▶ _Task prompt_: The response must contain every line from the records below that has "width".

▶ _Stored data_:
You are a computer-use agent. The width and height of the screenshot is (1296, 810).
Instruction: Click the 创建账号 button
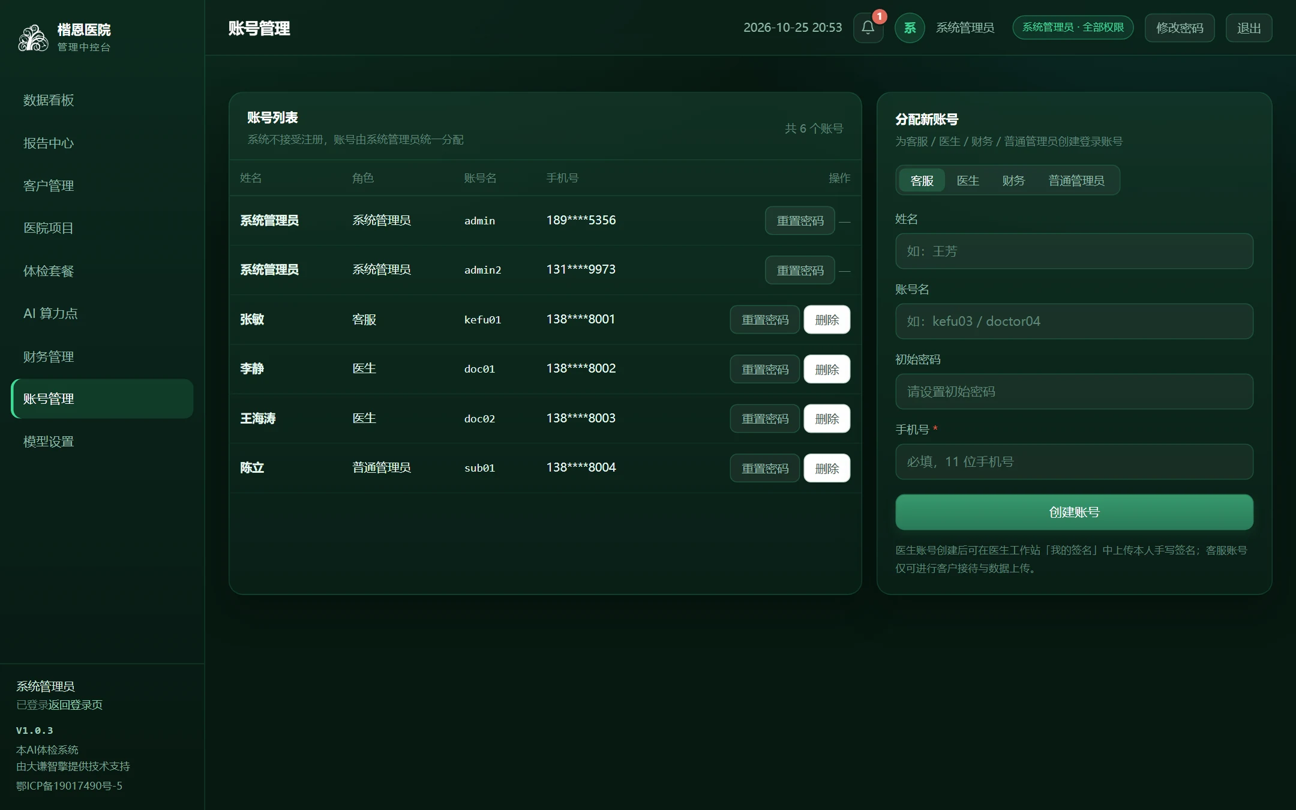tap(1074, 512)
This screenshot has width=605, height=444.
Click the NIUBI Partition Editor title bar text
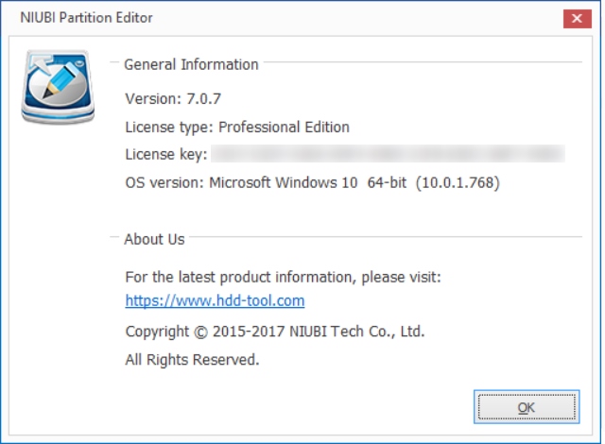86,18
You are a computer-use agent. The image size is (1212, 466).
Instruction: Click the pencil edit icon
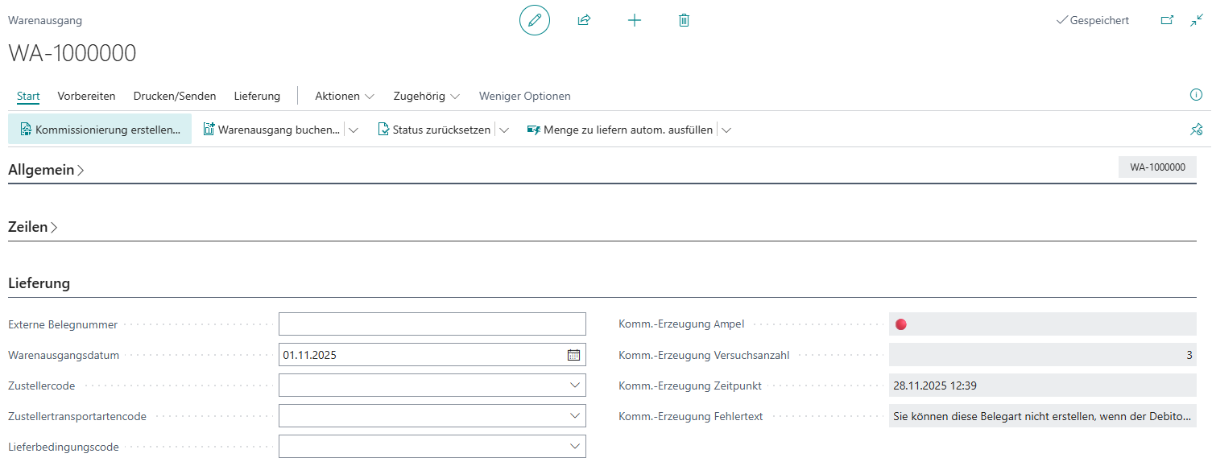click(534, 20)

▶ _Result_:
You are a computer-use agent. The width and height of the screenshot is (1296, 810).
This screenshot has width=605, height=444.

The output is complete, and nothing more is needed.